The Summit for Democracy was a product of complex U.S. realpolitik – one which seems to have conflated the goals of subduing China and espousing democracy. But if America truly wants to contain Chinese influence, couching its foreign policy in terms of democracy will prove counterproductive.

Ever since the U.S. announced a Summit for Democracy and subsequently the list of invited (and uninvited) countries, rhetoric around democracy has dominated global discourse.

Now that the Summit has been done and dusted, it is only natural to try and make sense of the rationale underlying it. What exactly was this ‘Summit for Democracy’? Is the world at a stage where democracy needs to be defended? A decade ago, any talk of needing to defend democracy would have been inexplicable. Yet, here we are: a world thriving on the rails of globalisation is also unfortunately a world decadently sliding towards authoritarian proclivities — the threat of foreign agents interfering in elections, online disinformation, political polarisation, and the temptation of populist alternatives just scratches the surface.
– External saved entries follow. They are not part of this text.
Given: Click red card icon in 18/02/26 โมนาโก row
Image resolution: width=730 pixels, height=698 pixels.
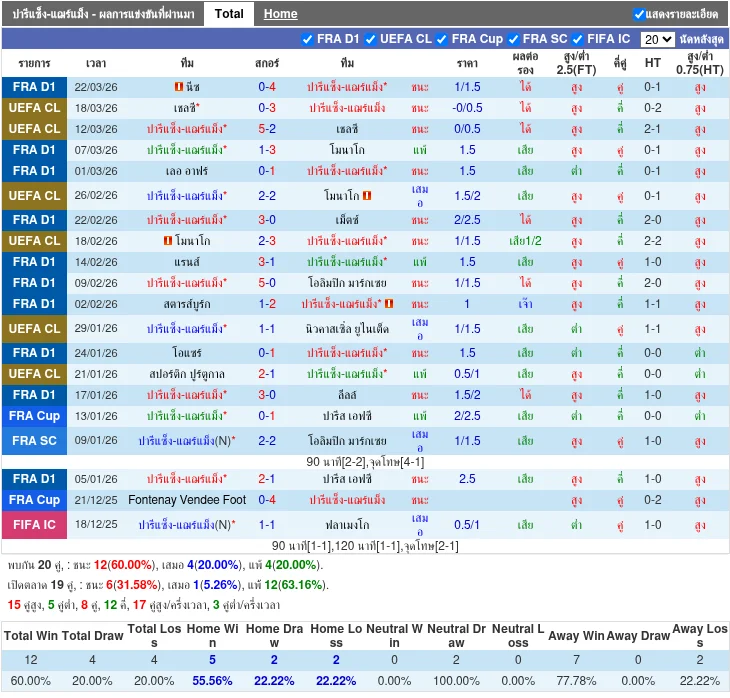Looking at the screenshot, I should (167, 241).
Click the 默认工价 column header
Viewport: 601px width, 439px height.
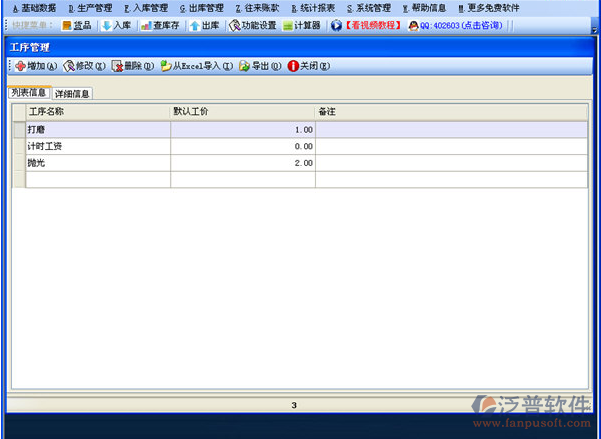click(243, 112)
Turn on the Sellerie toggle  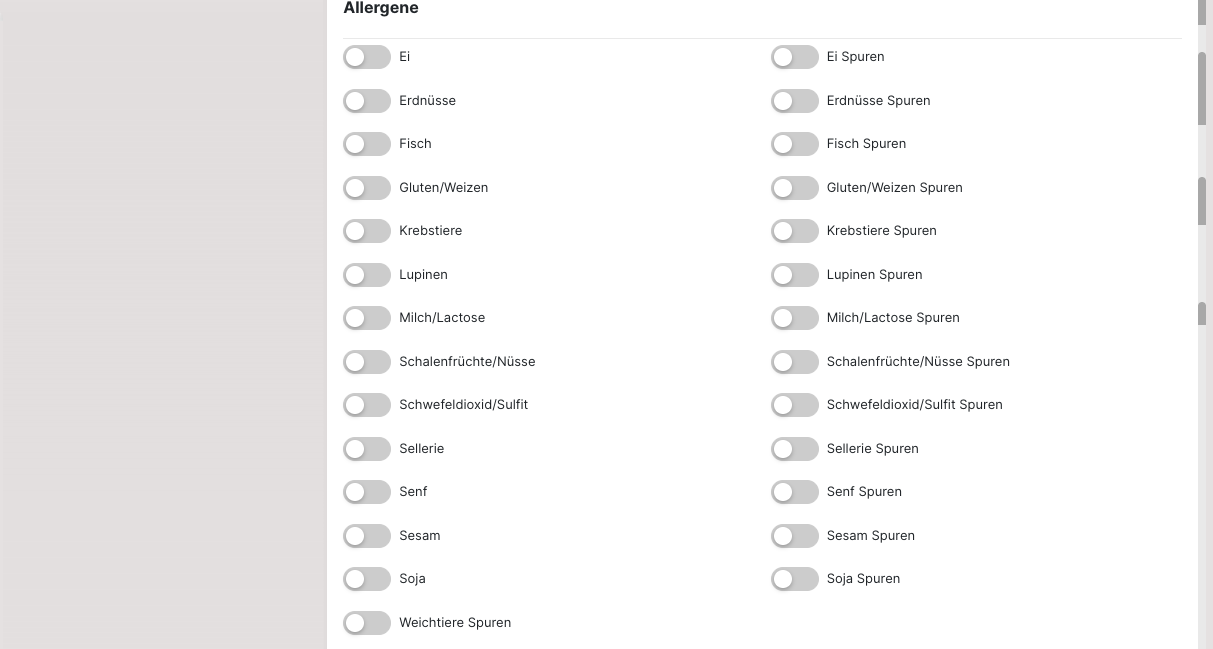coord(367,449)
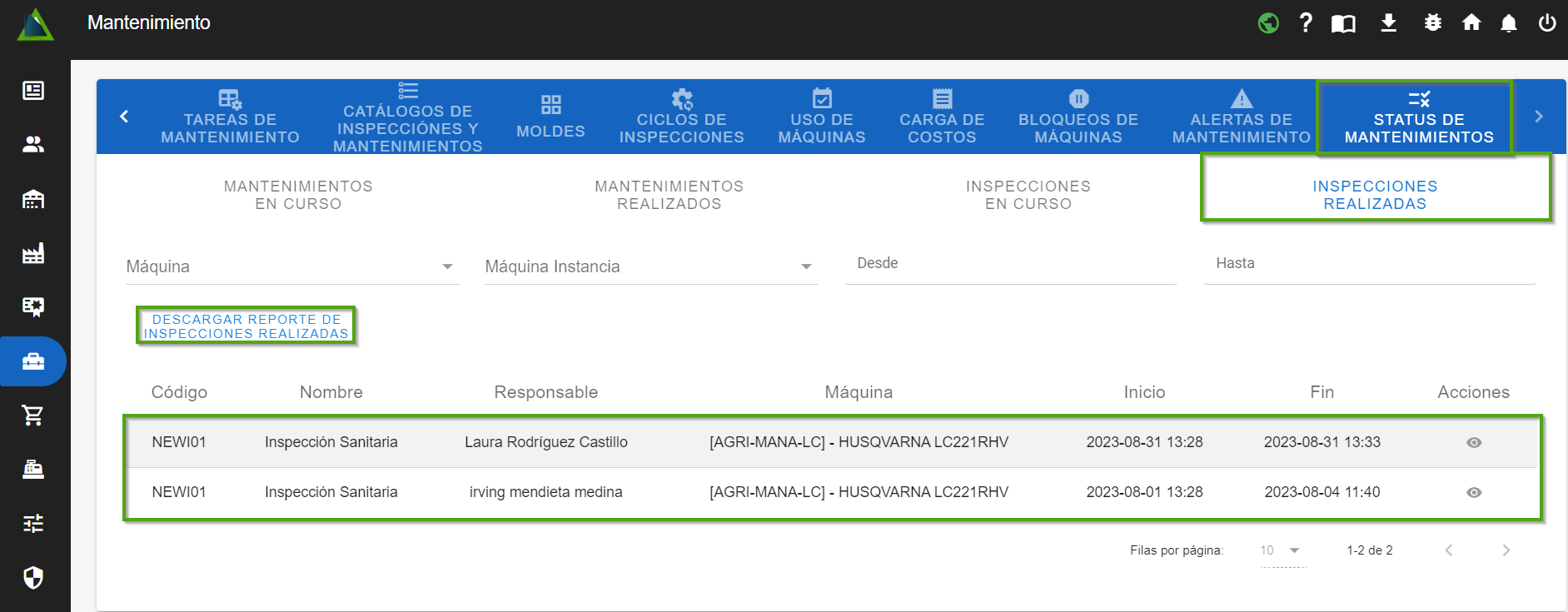Screen dimensions: 1568x612
Task: Click the download icon in top bar
Action: [x=1388, y=23]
The democratic recession is, indeed, deepening. According to a recent report by the International Institute for Democracy and Electoral Assistance (IDEA), the number of backsliding democracies has doubled in the past decade, now accounting for a quarter of the world’s population. This includes established democracies such as the United States, but also member states of the European Union such as Hungary, Poland and Slovenia. More than two-thirds of the world’s population now lives in backsliding democracies or autocratic regimes, not to mention the increase in the number of countries downgraded by the more polemical Freedom House from ‘free’ to ‘partly free’.

But given the cold calculus of international politics, the Summit was far from a mere ‘Summit for Democracy’. “We have to prove democracy still works”, U.S. president Joe Biden explicitly pronounced, even before the Summit itself. The implication is obviously to arrest the worsening worldwide autocratic trend, aside from a thinly veiled attack on America’s primary geopolitical rival: China. The invitation list was more geopolitical than anything else, with the usual suspects (Russia and China) not making the invitation list. But the primary indication of the China factor was the invitation to Taiwan, especially given that only a handful of nations – the U.S. not among them – recognise it as sovereign.
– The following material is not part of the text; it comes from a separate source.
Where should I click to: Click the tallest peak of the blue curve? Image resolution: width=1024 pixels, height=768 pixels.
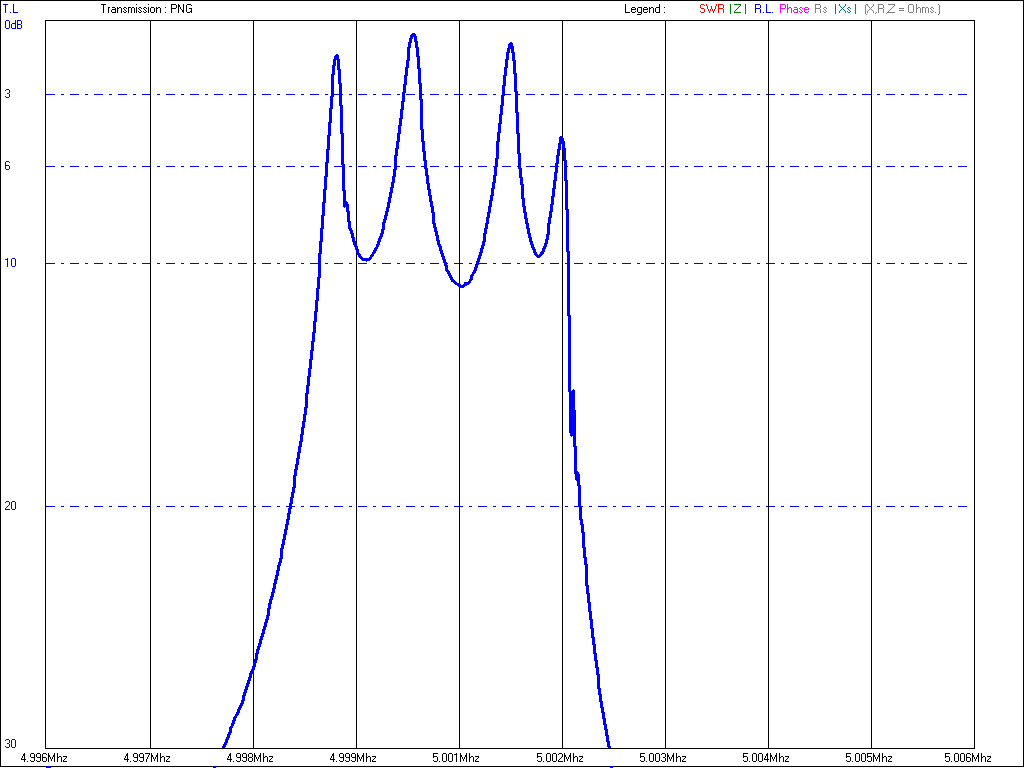(412, 35)
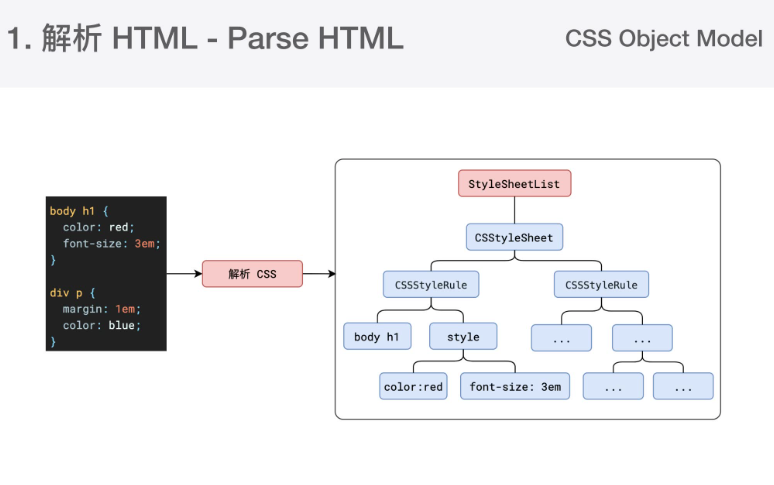Click the StyleSheetList root node
The image size is (774, 485).
[x=514, y=184]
We must hence view the Summit as a product of complex U.S. realpolitik – one which seems to have conflated the goals of subduing its foremost political rival and espousing democracy as an ideal.

The U.S. is the jack of both trades and the master of none in this case, so this doesn’t seem to be a particularly sagacious tactic. Besides providing China with fertile ground to attack the Summit as politically motivated (China has previously been known to criticize U.S. plurilateral platforms as “exclusive multilateralism”), this ploy also ends up reducing the U.S. commitment to democracy to mere tokenism. Therefore, this conflation in the long term is problematic, to say the least.
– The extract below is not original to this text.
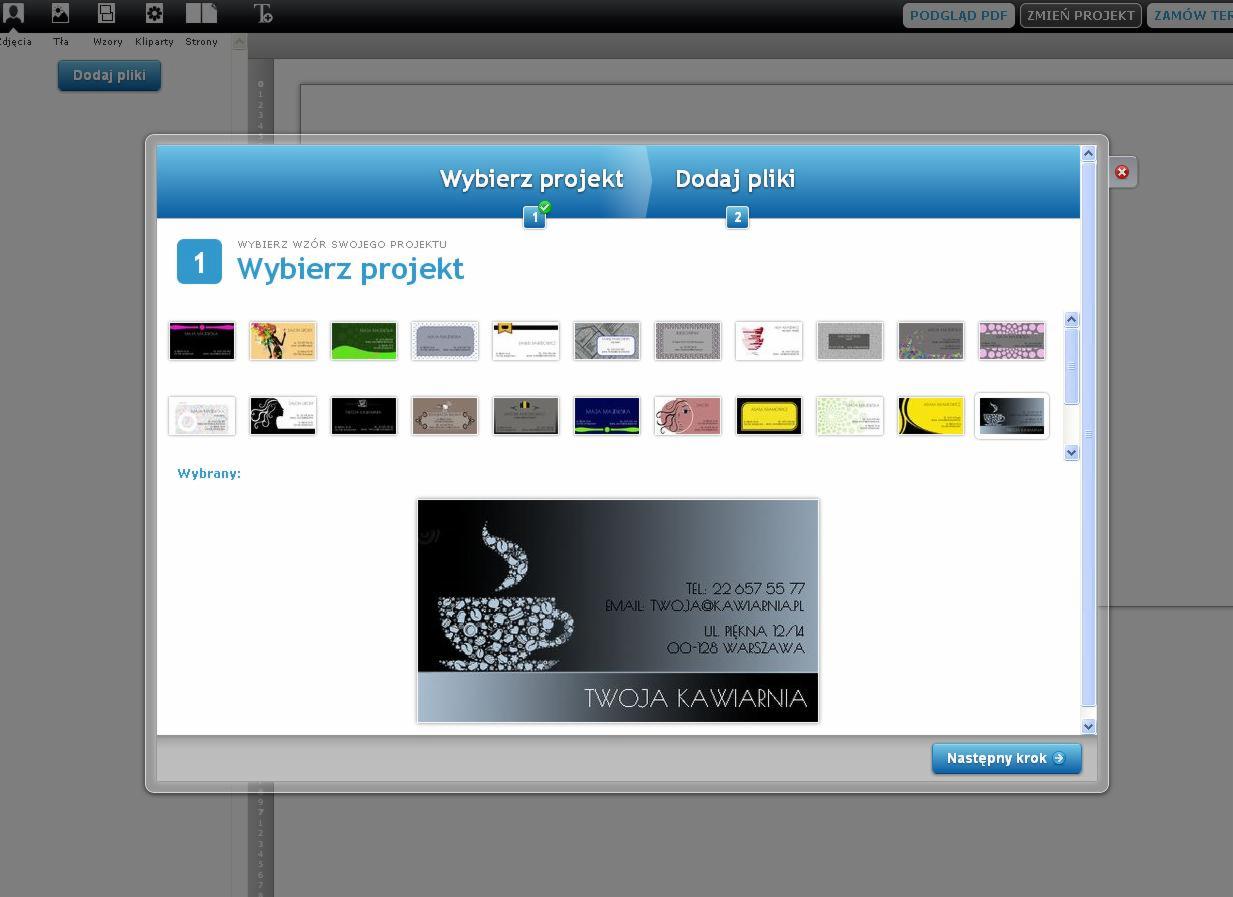Click Dodaj pliki in the left sidebar
Viewport: 1233px width, 897px height.
[109, 75]
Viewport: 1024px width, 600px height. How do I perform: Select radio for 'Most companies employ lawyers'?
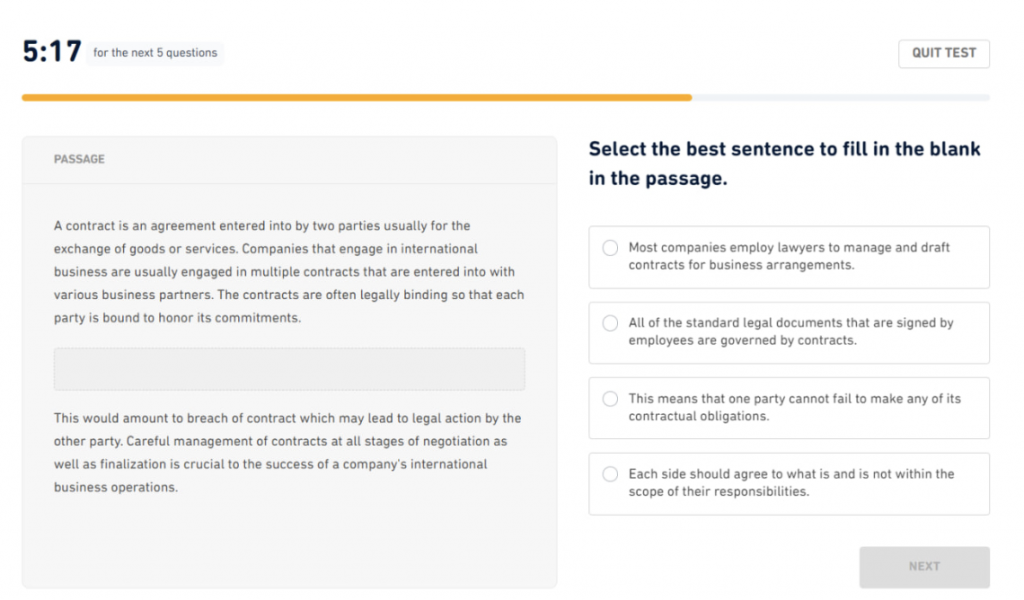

Beijing’s announcement of a white paper just a week before the Summit was an intriguing (if not wholly unsurprising) development in this regard. An example of classic Chinese propaganda, it unabashedly glorified the virtues of what it called “Chinese-style democracy”.

While the world knows better than to take Beijing at face value, Washington should be wiser than to ignore the message. These aren’t the 1980s; since China’s economic base is well-covered, it isn’t hampered by the criticism that the Soviet command economy had elicited. The Chinese are shrewd; they know their people well and realise their willingness to surrender rights in favour of prosperity. They’ve provided their people with what they desire the most: stability. Why give this away for a democratic future?

Elusive dreams of a democratic future hence don’t impinge on Beijing’s conscience. As Vijay Gokhale has pointed out in his book, Tiananmen Square, “There are still those who dream of a democratic China, but most of them emigrate to the West and are irrelevant to the Chinese.”

The white paper’s nudge to “Western-style democracy” is clear: The U.S., with its own house reeling from the bitter after-effects of Trumpism, can’t claim to be Reagan’s “shining city on a hill” anymore (especially after the Hill was desecrated earlier this year).

In that sense, perhaps the Summit isn’t as much about re-affirming the legitimacy of democracy, but more about restoring the credibility of a nation past its unipolar moment. Were Washington indeed serious about standing up for democracy, the list of invitees would have been much more inclusive. Mohamed Zeeshan has lucidly pointed out how the tight-handedness of the U.S. in this regard could actually be anathema to its strategic ambitions in the Indo-Pacific.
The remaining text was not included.